Play – Like Children Play

"I began to think of children not as immature adults, but of adults as atrophied children. But when I said this to educationalists, they became angry.” – Keith Johnstone

This week I would like to highlight the importance of creativity in the setting of an organizational change program. Regardless of the change you are dealing with, when you are in the thick of implementation you will soon find out that experience, knowledge and skills alone will not get the job done. Organizational changes tend to be messy and complex, so you will always need a fair amount of out-of-the-box thinking as you are crafting a solution.

One of TED’s newest talks online is by Tim Brown the CEO of Ideo. In this talk he explains the role of play, playfulness, and creativity and why they matter in our professional or academic lives. You may be a designer of consumer goods, or a medical doctor, or a researcher, or a teacher — every situation is different. But listen to what Tim Brown says and ask yourself how the idea of play might be introduced into your organization in a way that would benefit users, workers, patients, and students, not only in terms of productivity but also in terms of simply having people feel they contribute to something meaningful.

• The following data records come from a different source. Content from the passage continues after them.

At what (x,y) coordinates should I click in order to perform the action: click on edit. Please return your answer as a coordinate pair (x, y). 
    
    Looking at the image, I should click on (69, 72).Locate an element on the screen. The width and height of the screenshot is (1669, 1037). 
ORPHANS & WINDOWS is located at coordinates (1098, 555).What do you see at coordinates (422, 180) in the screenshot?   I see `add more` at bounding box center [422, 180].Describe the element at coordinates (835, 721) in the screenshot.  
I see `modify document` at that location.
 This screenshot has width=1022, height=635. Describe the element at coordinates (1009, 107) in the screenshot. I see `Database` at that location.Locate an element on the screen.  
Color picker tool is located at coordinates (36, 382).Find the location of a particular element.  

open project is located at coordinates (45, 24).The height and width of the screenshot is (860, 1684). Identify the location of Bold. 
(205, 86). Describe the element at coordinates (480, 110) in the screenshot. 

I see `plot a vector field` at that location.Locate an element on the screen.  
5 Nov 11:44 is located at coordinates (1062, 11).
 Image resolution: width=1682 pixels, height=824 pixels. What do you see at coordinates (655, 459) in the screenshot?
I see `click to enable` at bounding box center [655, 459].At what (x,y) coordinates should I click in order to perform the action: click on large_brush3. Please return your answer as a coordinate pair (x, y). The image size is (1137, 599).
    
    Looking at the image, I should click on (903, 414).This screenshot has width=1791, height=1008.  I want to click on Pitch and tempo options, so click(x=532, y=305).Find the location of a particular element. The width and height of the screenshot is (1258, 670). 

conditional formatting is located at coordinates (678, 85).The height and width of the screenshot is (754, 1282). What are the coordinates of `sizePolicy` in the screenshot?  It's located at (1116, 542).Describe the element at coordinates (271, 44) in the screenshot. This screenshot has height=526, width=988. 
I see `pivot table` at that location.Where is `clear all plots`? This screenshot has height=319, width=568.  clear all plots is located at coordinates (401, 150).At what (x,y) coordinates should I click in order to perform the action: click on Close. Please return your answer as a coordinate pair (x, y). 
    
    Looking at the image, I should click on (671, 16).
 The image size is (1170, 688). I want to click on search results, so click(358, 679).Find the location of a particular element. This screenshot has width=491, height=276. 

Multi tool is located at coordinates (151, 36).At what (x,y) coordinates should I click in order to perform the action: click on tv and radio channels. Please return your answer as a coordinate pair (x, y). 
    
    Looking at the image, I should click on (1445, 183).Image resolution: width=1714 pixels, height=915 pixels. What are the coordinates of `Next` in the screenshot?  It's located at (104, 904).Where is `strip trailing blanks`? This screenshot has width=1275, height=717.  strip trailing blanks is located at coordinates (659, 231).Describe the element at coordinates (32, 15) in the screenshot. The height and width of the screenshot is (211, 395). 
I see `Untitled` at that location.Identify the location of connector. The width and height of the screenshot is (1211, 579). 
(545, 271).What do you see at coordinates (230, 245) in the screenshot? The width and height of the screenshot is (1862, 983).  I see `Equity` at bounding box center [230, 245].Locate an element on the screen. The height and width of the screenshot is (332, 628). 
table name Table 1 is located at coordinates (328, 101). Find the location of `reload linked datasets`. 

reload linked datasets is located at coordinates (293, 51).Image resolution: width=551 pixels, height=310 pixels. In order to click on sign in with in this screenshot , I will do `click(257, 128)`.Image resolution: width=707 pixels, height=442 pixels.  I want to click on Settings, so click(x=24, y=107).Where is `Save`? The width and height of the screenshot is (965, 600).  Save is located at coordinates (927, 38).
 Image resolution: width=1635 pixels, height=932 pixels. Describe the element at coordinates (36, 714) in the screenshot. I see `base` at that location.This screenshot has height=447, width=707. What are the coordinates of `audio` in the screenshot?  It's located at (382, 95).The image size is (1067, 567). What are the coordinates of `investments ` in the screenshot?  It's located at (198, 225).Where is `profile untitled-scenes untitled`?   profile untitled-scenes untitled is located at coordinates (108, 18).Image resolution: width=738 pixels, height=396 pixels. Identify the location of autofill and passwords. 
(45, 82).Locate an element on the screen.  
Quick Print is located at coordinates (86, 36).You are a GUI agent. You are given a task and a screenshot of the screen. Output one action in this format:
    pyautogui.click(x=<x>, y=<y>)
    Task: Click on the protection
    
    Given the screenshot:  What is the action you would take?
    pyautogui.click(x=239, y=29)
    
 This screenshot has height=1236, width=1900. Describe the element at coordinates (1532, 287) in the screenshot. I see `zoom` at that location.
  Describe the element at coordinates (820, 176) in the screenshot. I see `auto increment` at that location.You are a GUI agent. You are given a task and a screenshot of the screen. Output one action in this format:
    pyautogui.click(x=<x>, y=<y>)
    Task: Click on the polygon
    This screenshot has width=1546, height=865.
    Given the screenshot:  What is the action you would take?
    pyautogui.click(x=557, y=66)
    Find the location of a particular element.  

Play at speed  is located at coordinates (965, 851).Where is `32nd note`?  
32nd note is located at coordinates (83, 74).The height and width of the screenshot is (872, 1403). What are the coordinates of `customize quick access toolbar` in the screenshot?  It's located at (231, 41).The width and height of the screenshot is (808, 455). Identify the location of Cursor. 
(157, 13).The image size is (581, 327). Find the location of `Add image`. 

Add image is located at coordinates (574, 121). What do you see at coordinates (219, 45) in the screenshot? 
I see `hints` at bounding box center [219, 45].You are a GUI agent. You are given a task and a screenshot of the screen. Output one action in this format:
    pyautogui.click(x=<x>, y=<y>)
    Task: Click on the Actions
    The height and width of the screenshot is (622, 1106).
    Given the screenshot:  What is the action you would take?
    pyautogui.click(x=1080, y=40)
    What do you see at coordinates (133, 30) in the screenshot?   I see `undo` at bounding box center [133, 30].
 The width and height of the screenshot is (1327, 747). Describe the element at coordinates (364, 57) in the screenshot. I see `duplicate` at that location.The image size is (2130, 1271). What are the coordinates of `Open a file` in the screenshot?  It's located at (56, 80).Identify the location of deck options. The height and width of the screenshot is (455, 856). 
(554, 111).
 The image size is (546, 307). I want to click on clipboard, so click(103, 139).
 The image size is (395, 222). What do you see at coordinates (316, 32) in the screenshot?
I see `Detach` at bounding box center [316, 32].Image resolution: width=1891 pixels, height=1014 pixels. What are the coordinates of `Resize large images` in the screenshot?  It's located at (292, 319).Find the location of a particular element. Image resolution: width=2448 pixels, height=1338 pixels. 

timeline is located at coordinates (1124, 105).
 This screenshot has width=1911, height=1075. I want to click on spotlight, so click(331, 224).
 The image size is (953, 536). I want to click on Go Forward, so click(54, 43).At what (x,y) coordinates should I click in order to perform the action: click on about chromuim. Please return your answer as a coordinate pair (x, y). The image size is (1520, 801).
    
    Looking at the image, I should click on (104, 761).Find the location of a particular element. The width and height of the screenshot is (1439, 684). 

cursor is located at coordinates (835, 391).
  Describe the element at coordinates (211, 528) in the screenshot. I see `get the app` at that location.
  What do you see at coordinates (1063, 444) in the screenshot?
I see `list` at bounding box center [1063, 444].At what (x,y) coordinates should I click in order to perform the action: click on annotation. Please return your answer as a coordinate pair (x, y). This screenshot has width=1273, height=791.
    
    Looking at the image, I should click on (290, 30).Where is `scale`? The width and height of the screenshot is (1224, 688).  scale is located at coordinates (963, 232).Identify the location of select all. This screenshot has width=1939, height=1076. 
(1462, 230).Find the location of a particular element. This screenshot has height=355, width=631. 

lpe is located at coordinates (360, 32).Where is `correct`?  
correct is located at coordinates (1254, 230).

Brown starts by sharing a striking observation: ‘friendship is a shortcut to play’. It creates the trust and a sense of psychological security you need in order to take risks and to innovate. It helps to get to better creative solutions – which in the end helps us to do our jobs better.

Second, he demonstrates that when we encounter a new situation as adults – we have a tendency to categorize it just as quickly as we can. This is a survival reflex that helps us reduce the uncertainty around us (psychologists refer to this mechanism as ‘cognitive dissonance’ or ‘over justification’). This effective categorizing mechanism helps us to cope with the complexity of reality. However, at the same time, we lose every capacity to perceive events, situations and things around us without judgment – like children do. The absence of a categorizing reflex is exactly what enables kids to be more engaged with open possibilities. As adults the majority of the possibilities at our disposal are invisible – just because of this categorizing trait. As Brown describes in the video above: "parents of young kids all have their stories of how on Christmas morning our children end up playing with the boxes far more than they end up playing with the toys that ere inside them".

The bottom line is that we need to be aware of adult behaviors that are getting in the way of ideas. We need to play more often because learning is a by-product of play. For example, fearing judgment from our peers — inhibits us and often prevents us from taking chances or sharing our ideas with others. As adults we become overly sensitive to the opinion of others, we lose a bit of our freedom.